I crossed the room in three unsteady steps, my legs adjusting to the new proportions with each movement. The water in the basin was still, its surface like dark glass.

The face staring back was unmistakably mine, yet transformed.

Younger—seventeen, maybe. The features were softer, almost ethereal. Clear skin, unmarked by the years of poor sleep and stress that had etched themselves into my old face. The eyes were a brighter, clearer blue, framed by lashes that seemed longer than I remembered.

And my hair.

Liquid silver. Catching the light in a way that made it look almost unreal.

A soft chime echoed in my mind.

Blue text materialized in the air before me, translucent and cold, settling into place with the precision of something that had always been there, waiting.

[SYSTEM NOTICE]

System integration has been successfully finalized. You may now utilize system operational mechanics.

The words hung there, clinical and detached, as if they were describing a piece of software rather than a human being.

I reached out. My hand passed through the text. It didn't waver. Didn't fade.

A translucent curve shimmered at the edge of my vision—a health bar, pulsing with faint blue light. More text followed, etching itself into the air:

[Combat Mode: Base]

[System Management]

[Module Management]

The letters settled, becoming as much a part of my sight as the wooden walls beyond them.

But it wasn't exciting. It wasn't thrilling.

As I sat on that bed, feeling the scratchy linen against my too-soft skin, all I felt was a profound sense of theft.

The latch on the door clicked.

I looked up as it swung inward. Kael stood in the doorway, holding a wooden tray. The aroma of fresh bread and cured meat drifted into the room. The tension in his shoulders visibly eased when he saw me sitting upright.

"Hey," he said, relief evident in his voice. "You're up."

His gaze swept over me, assessing. "You gave me a fright yesterday. At the entrance. You just… folded."

He crossed the room, setting the tray on a small, wobbly table. The clatter of a ceramic mug was loud in the quiet space.

"You were restless, too. Mumbling in your sleep. I had a medic look over you. He said you were just bone-tired. No wounds, no fever. Just exhaustion."

"Thank you," I said softly. "For everything. I feel… better now."

I offered him a smile, genuine despite the turmoil churning inside me.

Much better than I ever had in my entire past life, I thought bitterly.

Kael waved a dismissive hand. "Don't mention it. But you should eat something. You look like you haven't had a proper meal in days."

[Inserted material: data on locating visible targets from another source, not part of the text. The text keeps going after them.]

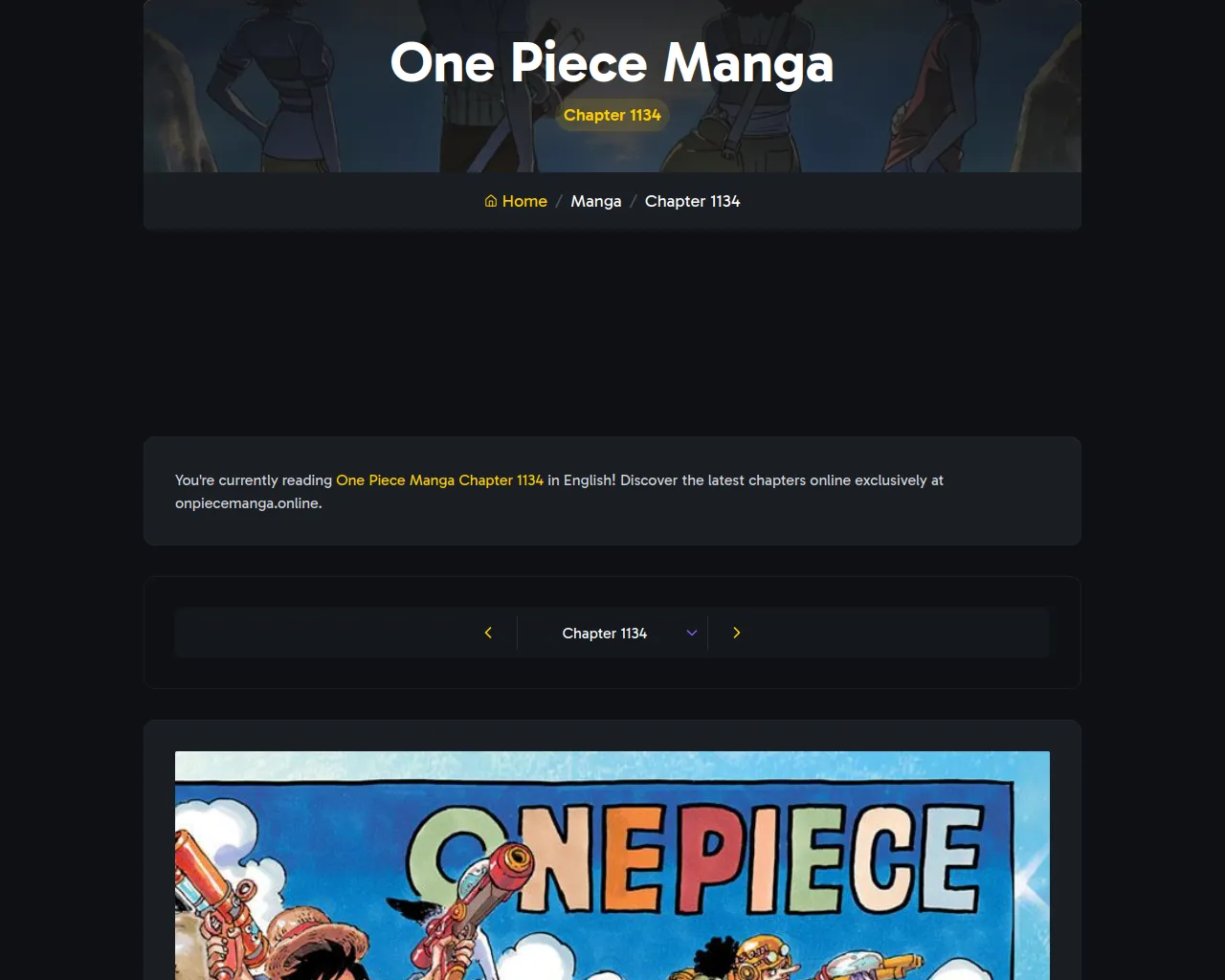Click the Home breadcrumb link

tap(516, 201)
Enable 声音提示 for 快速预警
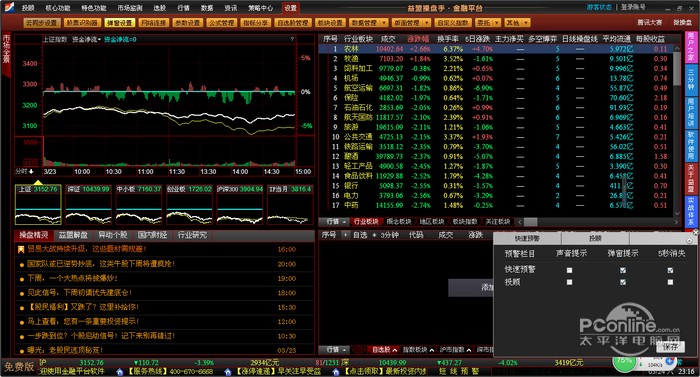The height and width of the screenshot is (377, 700). point(569,270)

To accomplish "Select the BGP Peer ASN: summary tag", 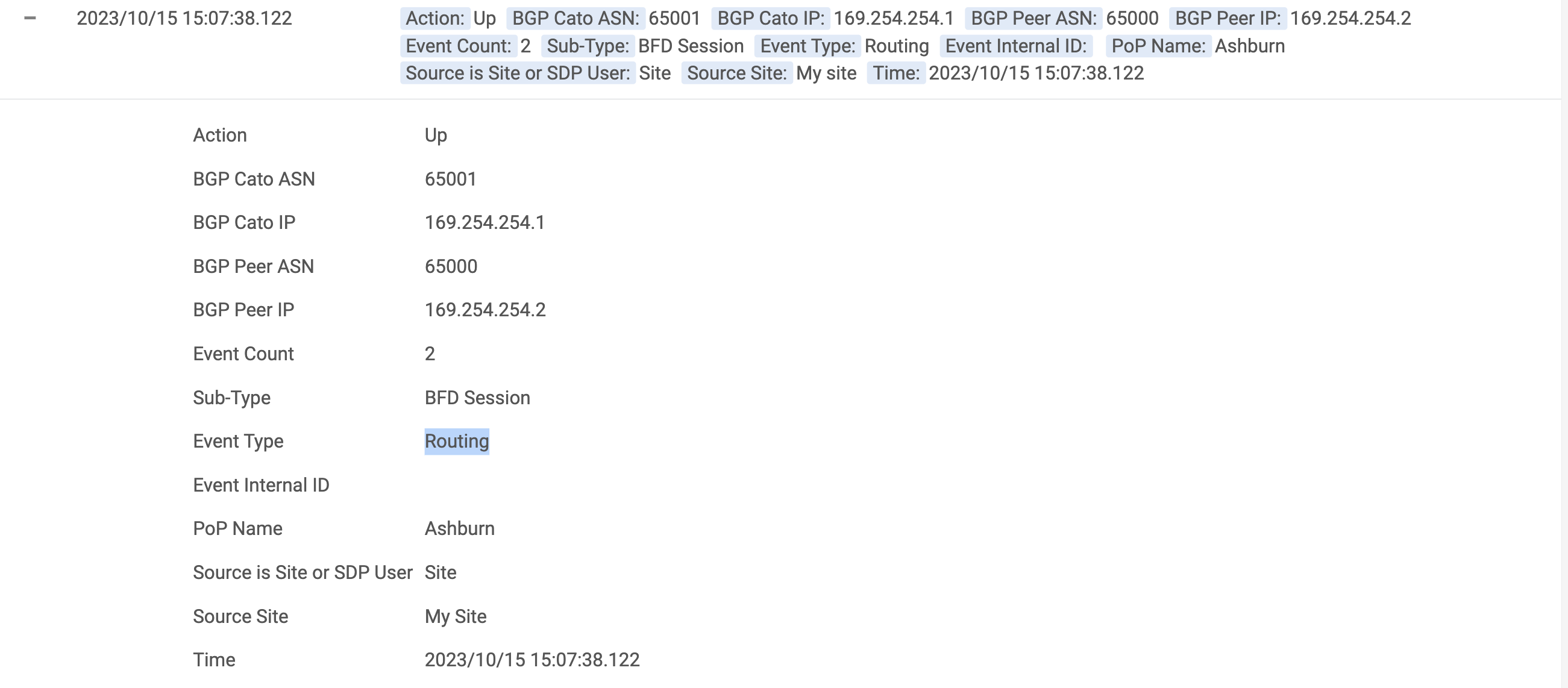I will point(1033,18).
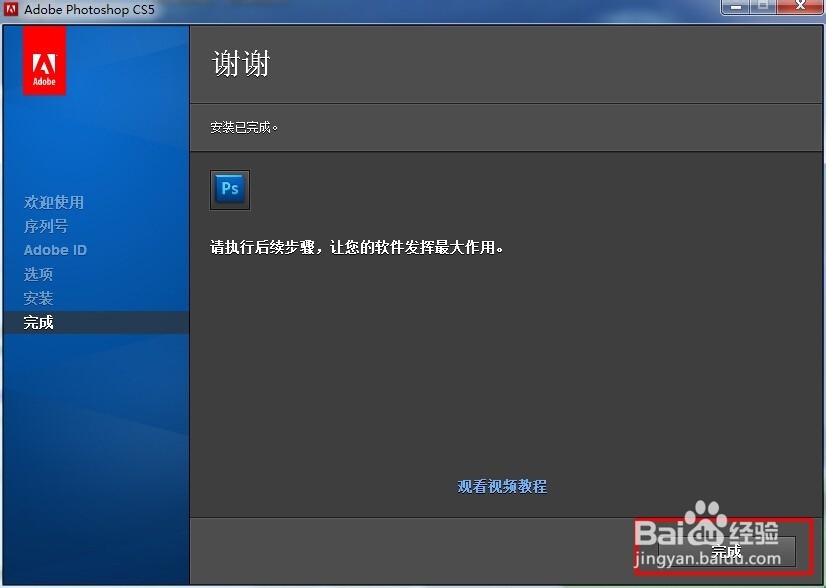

He paused, then added, "After that, if you're feeling up to it, I can show you around town. It might help jog that foggy memory of yours."

"A tour sounds good."

Kael nodded and left, closing the door behind him with a soft click.

Silence settled in once more.

I stared at the tray of food, then at the faint blue shimmer at the edge of my vision.

The System had given me tools. System operational mechanics. Utilizing mechanics. These words treated my life like a series of functions. I wasn't Neriha anymore. I was a "User." A "Player."

Fine. If this world wanted to treat me like a game piece, I'd play. But not by their rules.

I'd spent years studying isekai narratives, deconstructing power systems, mapping tropes for a paycheck. I knew how these worlds worked. I knew their patterns, their hierarchies, their weaknesses.

And I'd spent even more years surviving—on the streets, in the office, in a life that taught me how to observe, how to mask, how to manipulate.

The System thought it had reshaped me into something useful. Something that fit.

It had no idea what it had actually created.

I'd dig into the mechanics later. Map the town. Learn the rules. Find the cracks.

For now, I'd smile. I'd eat. I'd let Kael play tour guide. And I'd start building my way out of this divine machine—one calculated move at a time I will go back home no matter what.